From early on in the story, Idris has interactions with Justin, Alexandra and Clay alike, and so we see him through their eyes. He comes across as bright and earnest. He also comes across as slightly disingenuous, definitely opportunistic and possibly dangerous. In other words, he is presented as an Afghan – as an off-putting Other – seen through Western eyes. I would be lying if I said I didn't feel exactly like this with the Afghans I happened to meet. So it's crucial to remember that Westerners, soldiers and aid workers alike, are the interlopers in the Afghan's world, not the other way around. That our default setting is viewing someone such as Idris as the Other is the uncomfortable truth Béchard so deftly reveals as Into The Sun approaches its inevitable conclusion.

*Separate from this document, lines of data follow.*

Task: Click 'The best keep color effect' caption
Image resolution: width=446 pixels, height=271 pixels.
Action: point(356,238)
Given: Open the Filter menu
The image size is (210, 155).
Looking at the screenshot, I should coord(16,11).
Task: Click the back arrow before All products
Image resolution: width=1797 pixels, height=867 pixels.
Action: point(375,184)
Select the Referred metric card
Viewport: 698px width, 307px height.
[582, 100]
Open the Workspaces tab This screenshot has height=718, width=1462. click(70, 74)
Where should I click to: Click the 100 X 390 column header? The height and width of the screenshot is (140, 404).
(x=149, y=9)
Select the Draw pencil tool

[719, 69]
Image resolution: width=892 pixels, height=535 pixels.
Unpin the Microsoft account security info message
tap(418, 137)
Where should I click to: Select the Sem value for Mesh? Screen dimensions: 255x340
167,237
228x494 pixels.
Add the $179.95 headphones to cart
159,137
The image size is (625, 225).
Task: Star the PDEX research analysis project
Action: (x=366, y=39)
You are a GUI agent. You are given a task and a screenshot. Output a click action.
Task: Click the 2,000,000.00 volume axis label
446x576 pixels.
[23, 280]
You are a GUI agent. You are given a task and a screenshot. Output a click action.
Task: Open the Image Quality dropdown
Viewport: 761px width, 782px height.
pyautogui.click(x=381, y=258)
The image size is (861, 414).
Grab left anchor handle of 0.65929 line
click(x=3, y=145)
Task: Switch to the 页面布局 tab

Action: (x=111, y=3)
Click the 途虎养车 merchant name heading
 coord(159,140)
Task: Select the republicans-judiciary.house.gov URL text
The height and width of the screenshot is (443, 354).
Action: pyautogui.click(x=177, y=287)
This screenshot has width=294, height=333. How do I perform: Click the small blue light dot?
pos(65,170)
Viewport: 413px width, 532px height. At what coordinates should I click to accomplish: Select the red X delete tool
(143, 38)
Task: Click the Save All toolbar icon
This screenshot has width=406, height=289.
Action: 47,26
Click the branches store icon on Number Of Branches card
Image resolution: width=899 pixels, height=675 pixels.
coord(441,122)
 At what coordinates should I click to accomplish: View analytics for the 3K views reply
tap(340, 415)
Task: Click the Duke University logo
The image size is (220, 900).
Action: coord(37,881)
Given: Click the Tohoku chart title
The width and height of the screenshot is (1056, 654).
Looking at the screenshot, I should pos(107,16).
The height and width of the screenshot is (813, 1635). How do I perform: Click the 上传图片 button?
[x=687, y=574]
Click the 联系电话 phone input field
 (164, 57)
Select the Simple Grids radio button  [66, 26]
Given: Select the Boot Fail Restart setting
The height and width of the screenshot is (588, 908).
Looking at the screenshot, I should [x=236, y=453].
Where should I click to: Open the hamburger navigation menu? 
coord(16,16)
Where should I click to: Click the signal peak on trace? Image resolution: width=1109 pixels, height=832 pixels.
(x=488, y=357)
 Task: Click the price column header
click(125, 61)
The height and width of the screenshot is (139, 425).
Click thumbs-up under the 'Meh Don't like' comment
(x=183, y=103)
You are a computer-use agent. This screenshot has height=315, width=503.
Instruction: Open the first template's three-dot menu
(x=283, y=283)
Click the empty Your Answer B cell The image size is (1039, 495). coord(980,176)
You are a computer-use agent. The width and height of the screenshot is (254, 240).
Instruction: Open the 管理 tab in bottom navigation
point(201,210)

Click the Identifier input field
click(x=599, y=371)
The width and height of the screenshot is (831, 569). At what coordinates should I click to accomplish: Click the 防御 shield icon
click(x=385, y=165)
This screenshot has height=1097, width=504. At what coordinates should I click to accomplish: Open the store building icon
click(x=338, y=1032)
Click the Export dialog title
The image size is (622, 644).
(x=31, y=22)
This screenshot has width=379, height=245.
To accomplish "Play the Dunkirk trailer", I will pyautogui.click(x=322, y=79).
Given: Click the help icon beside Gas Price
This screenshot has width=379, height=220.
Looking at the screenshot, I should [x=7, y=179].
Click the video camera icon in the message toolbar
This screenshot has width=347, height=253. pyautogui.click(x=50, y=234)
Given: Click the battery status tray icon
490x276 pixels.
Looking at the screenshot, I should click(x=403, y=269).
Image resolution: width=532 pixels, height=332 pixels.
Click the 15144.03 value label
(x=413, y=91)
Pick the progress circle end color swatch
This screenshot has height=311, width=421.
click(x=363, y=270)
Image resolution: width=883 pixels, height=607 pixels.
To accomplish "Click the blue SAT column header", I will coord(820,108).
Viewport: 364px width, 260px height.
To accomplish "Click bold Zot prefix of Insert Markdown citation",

At this point, I've likely made it sound as if Into The Sun is heavy-handed and ponderous. It isn't. Béchard writes with a perfect balance of surgical prose and philosophical inquiry. The story is not short on kinetic action, either, from a car bomb to an attack on a safe room to an unforgettable sequence involving air rifles and adolescent stupidity. The action is gripping, but what really propels the narrative along is a simmering, growing tension.

From the beginning, we know how things end up (or we seem to know), but the journey of getting there is the kind of thing that keeps the pages turning well after bedtime. It's clear that Béchard knows what he's writing about, and I couldn't help but wonder how much of his own story is in the pages. That's not a bad thing.

I never went to Kabul during my time in Afghanistan. The capital was generally thought of as "safer" than Kandahar, but one of the small number of people I knew who lost their lives over there was killed in Kabul by a car bomb. He'd been there for about 48 hours. I thought about him as I got to the end of Into The Sun, even more than I thought about that aid worker and her leather boots while I was reading the rest of the story. I never understood Afghanistan, not in a complete way. I never understood the aid workers who went there without weapons or armour, and I certainly never understood the Afghans themselves. So I'm grateful to Deni Ellis Béchard for pulling back some of those curtains – and for telling a hell of a good story in the process.

Matt Lennox is the author of two novels, The Carpenter and Knucklehead. He is also an officer with the Queen's York Rangers, a Toronto-based army reserve unit. Lennox served in Afghanistan in 2008.